● **Given data**:
------------------------------------------------

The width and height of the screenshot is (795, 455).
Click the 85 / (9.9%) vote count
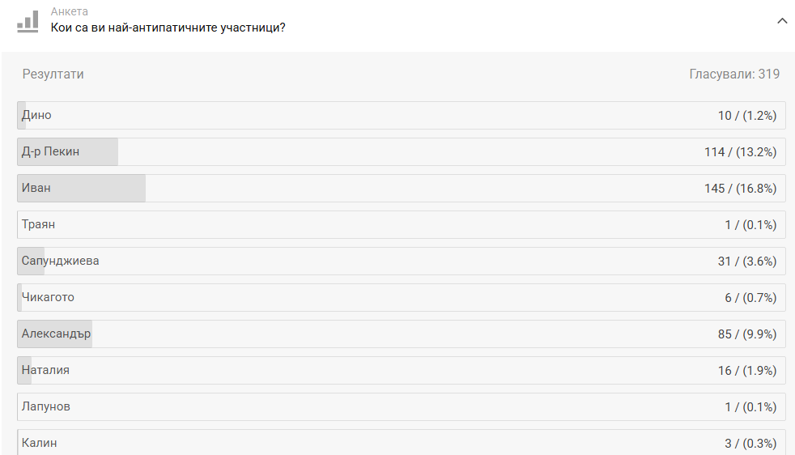(746, 334)
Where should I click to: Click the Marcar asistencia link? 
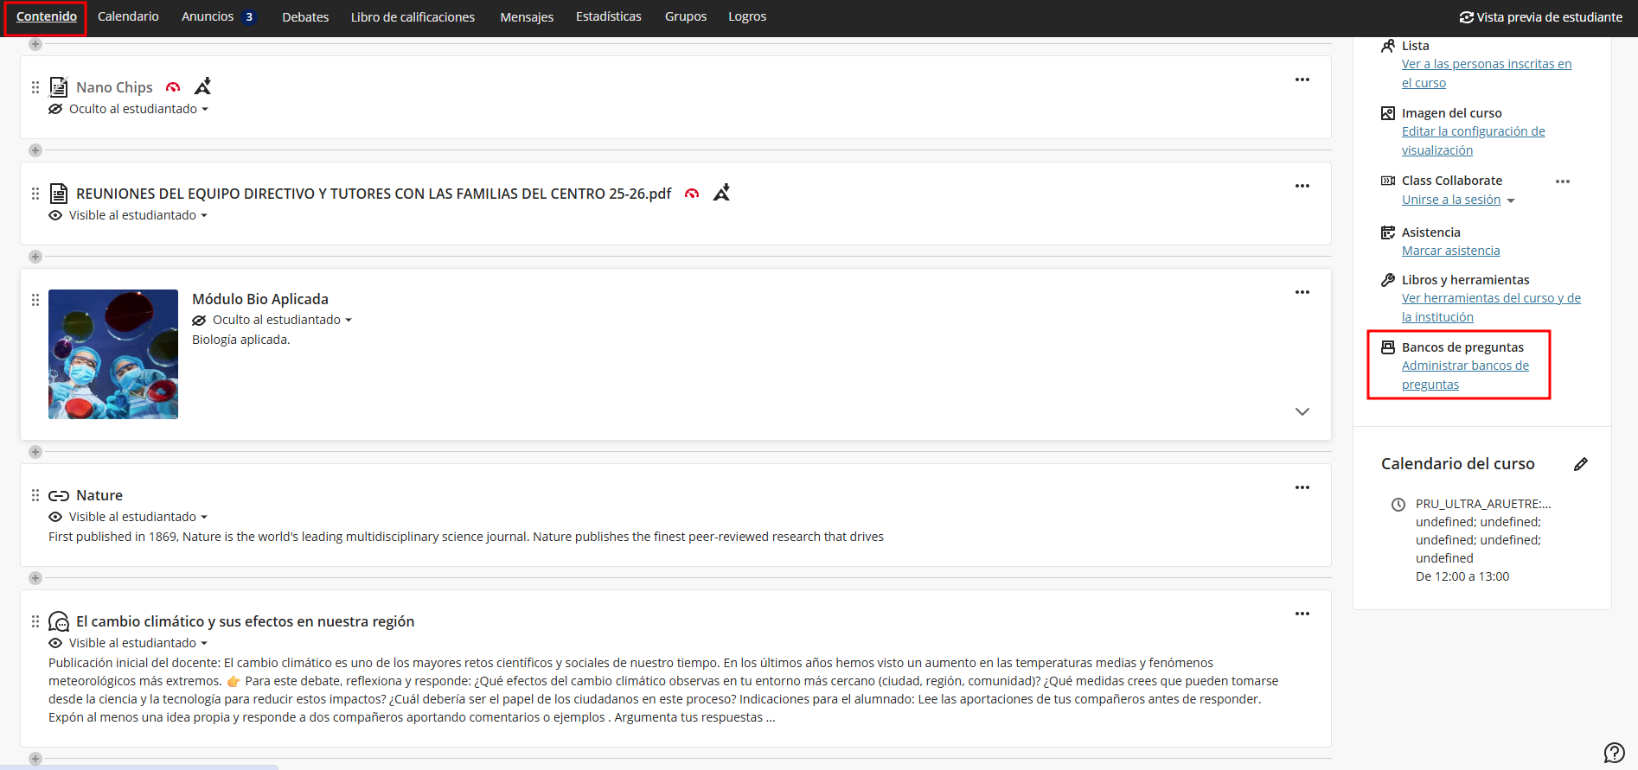(1450, 251)
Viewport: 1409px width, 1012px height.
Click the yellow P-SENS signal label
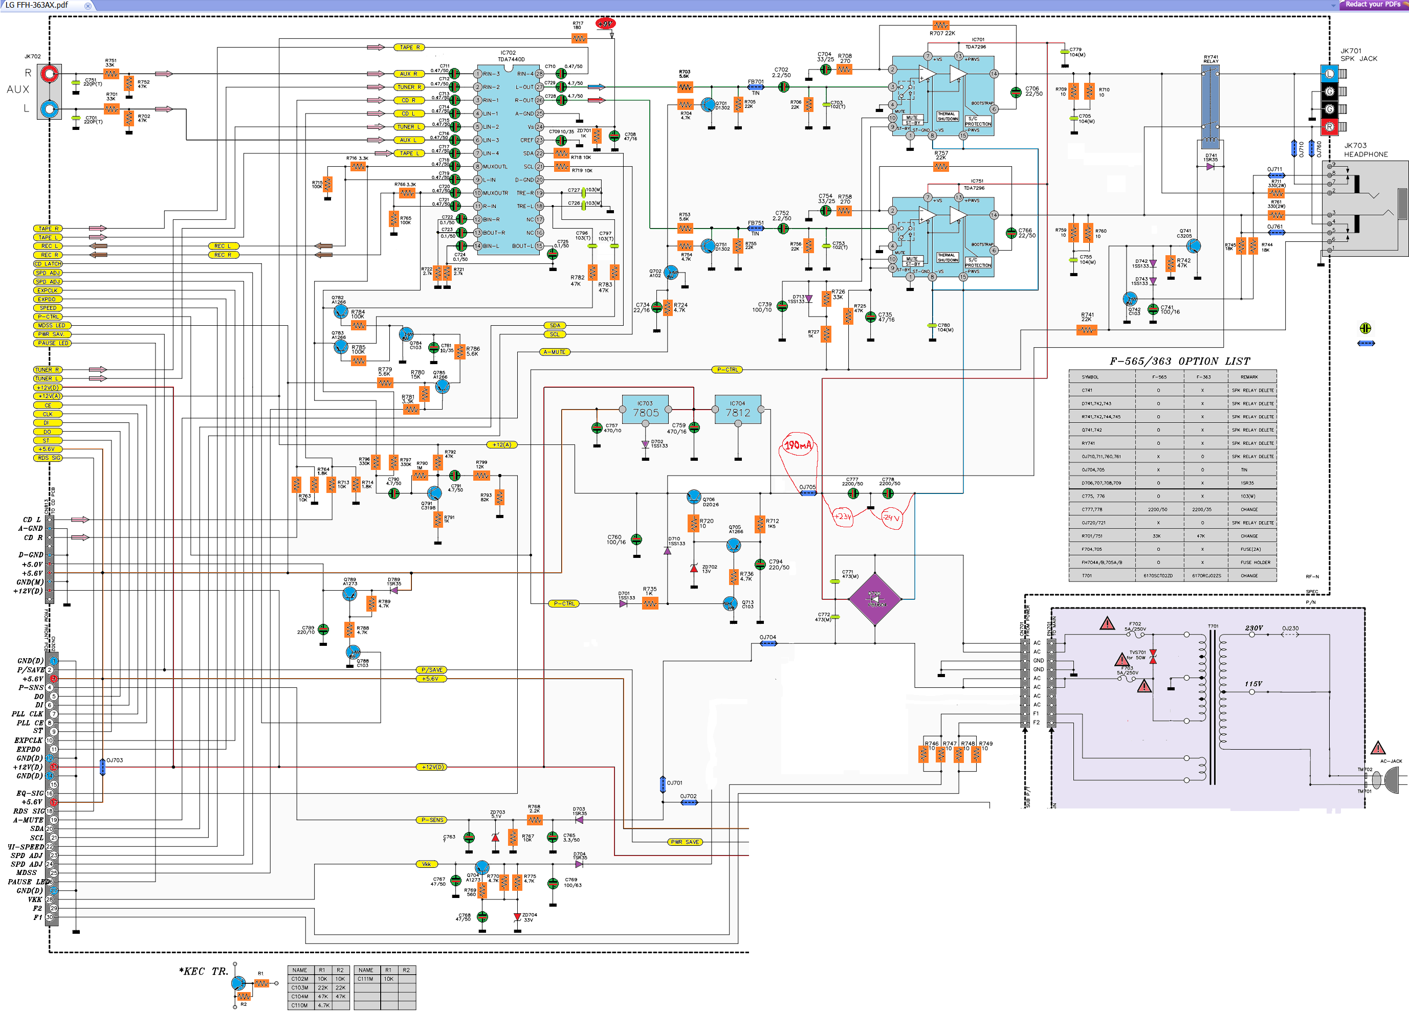432,820
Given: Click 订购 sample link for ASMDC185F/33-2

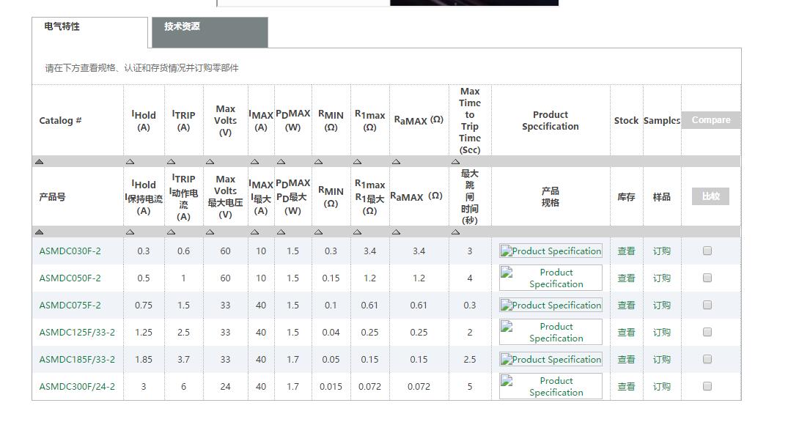Looking at the screenshot, I should 662,360.
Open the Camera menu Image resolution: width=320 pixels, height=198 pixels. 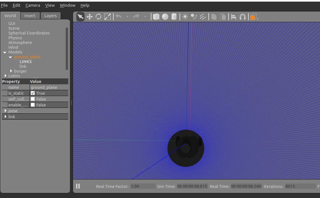tap(33, 5)
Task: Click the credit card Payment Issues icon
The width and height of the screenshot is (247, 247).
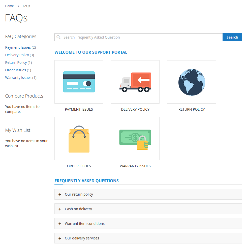Action: [x=79, y=82]
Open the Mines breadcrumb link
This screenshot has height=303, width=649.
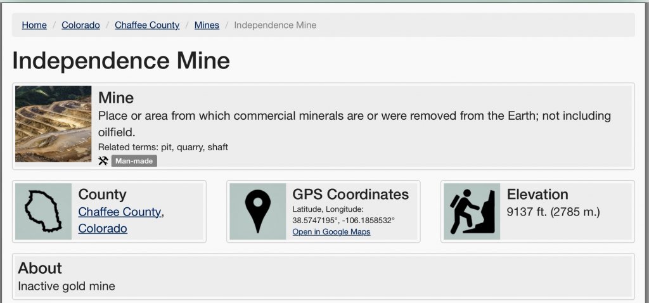tap(207, 25)
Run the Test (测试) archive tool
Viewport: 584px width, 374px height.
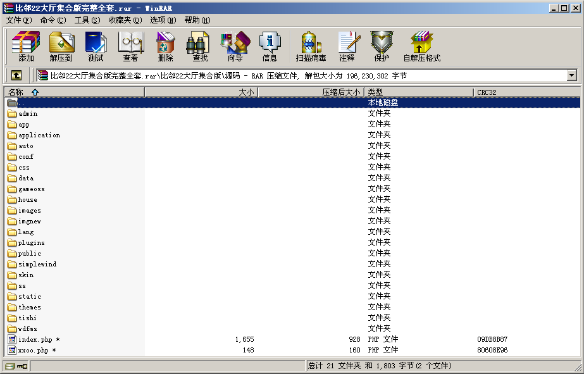(96, 46)
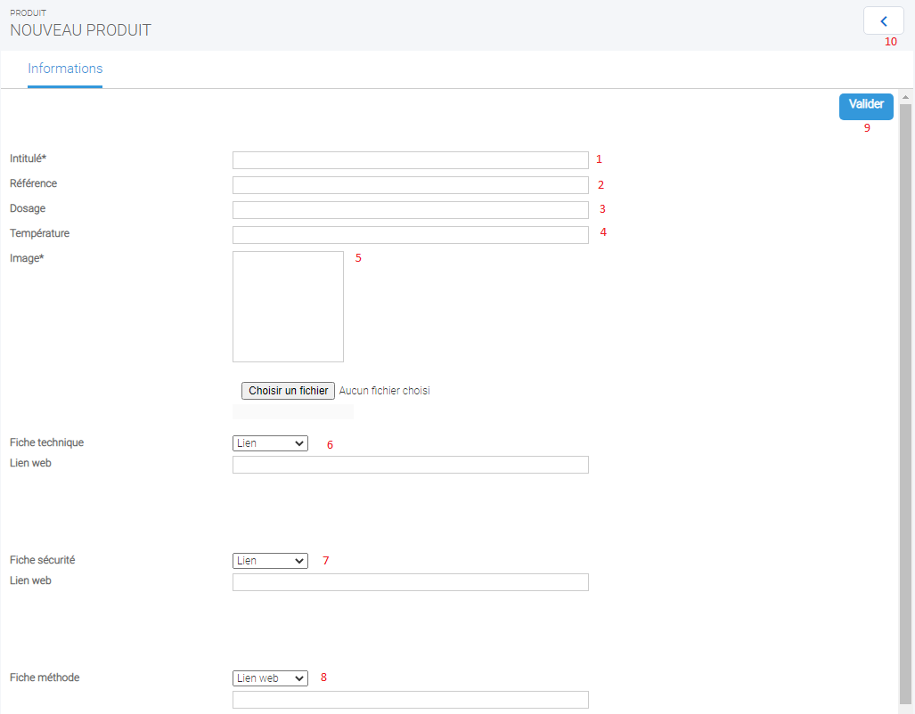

------------------------------------------------

● **Written task**: Please edit the part of the records that opens with the line containing "Run the Test (测试) archive tool" and closes at the end of the records, replacing "archive" with "compression" and keeping everything else the same. Leave the pictures out of your version.

● **Answer to this task**:
Run the Test (测试) compression tool
Viewport: 584px width, 374px height.
(96, 46)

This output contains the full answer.